### Do this
State how many lines in the entries below contain the string "Application", treating uppercase and lowercase as different. Give the number only.

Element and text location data
* * * * * * * * *

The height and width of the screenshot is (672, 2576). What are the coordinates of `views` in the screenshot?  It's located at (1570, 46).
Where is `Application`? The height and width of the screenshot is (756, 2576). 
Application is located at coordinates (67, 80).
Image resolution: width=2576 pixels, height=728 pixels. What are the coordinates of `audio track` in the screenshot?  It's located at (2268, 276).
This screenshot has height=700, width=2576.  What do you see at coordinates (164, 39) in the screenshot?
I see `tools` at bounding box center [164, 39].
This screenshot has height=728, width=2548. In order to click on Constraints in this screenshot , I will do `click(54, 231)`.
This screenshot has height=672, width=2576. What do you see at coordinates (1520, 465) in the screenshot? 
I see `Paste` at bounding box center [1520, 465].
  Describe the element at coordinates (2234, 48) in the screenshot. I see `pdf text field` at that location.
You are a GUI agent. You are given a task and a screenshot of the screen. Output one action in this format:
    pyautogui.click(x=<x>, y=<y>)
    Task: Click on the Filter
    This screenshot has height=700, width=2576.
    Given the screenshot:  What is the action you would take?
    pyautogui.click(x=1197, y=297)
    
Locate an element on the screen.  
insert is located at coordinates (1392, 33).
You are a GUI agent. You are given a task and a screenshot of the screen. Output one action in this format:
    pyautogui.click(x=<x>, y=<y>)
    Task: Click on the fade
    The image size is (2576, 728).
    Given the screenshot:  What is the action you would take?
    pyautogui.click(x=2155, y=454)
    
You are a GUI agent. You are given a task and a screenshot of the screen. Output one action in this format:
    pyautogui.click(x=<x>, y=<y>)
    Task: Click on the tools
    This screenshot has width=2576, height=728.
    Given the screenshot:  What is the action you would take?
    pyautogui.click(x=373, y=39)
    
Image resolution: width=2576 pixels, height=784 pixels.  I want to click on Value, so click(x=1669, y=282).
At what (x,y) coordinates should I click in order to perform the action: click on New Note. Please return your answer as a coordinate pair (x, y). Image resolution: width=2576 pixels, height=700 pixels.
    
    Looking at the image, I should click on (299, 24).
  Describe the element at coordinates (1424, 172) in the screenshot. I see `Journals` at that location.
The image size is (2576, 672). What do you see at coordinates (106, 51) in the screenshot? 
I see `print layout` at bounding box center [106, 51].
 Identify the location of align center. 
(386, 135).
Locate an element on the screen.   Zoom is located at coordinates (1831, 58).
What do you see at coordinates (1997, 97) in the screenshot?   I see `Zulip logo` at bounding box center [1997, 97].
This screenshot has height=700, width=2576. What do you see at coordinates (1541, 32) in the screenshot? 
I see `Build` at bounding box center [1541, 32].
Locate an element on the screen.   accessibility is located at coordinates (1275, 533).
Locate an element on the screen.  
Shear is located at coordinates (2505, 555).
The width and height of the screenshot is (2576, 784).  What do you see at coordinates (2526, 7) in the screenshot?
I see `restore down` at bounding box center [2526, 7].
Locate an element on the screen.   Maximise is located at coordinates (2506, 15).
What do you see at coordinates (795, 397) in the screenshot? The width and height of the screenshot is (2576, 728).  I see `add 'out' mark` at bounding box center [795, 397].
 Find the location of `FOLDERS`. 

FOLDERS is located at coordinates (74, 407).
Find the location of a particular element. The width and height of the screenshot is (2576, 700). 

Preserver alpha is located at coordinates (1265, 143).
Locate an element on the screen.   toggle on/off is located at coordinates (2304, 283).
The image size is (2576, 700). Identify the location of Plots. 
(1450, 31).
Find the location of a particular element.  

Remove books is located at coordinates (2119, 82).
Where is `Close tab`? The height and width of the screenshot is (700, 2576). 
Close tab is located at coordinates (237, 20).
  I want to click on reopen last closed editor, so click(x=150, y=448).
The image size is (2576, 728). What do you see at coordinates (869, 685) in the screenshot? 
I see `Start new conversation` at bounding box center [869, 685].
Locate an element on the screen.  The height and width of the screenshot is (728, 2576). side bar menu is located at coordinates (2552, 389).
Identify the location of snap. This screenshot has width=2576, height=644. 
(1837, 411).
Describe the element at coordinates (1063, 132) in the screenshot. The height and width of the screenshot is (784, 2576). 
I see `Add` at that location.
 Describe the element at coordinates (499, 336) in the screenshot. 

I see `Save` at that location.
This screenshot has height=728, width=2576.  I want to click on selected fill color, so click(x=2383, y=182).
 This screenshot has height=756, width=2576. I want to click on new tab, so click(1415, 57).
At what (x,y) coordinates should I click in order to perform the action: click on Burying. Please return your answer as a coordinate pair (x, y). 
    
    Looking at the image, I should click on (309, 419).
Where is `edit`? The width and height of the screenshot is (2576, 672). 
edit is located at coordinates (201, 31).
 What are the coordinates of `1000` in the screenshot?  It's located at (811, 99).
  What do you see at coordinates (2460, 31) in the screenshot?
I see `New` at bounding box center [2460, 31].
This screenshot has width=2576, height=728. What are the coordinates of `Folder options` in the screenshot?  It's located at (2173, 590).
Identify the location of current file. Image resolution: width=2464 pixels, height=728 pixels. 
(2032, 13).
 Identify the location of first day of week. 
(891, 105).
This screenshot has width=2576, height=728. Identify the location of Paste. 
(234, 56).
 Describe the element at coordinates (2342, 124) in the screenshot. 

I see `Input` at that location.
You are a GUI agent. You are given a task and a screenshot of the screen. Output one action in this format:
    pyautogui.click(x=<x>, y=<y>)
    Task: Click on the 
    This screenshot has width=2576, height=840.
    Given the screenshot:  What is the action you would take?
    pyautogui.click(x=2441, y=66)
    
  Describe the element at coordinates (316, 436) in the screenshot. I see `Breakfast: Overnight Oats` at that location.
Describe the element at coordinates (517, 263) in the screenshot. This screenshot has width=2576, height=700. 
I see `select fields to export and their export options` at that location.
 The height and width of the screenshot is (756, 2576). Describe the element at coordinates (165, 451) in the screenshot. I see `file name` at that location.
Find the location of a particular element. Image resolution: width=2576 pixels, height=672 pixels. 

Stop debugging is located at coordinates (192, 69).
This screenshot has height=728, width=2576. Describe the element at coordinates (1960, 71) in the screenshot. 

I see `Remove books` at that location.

* * * * * * * * *

### Solution for this task
2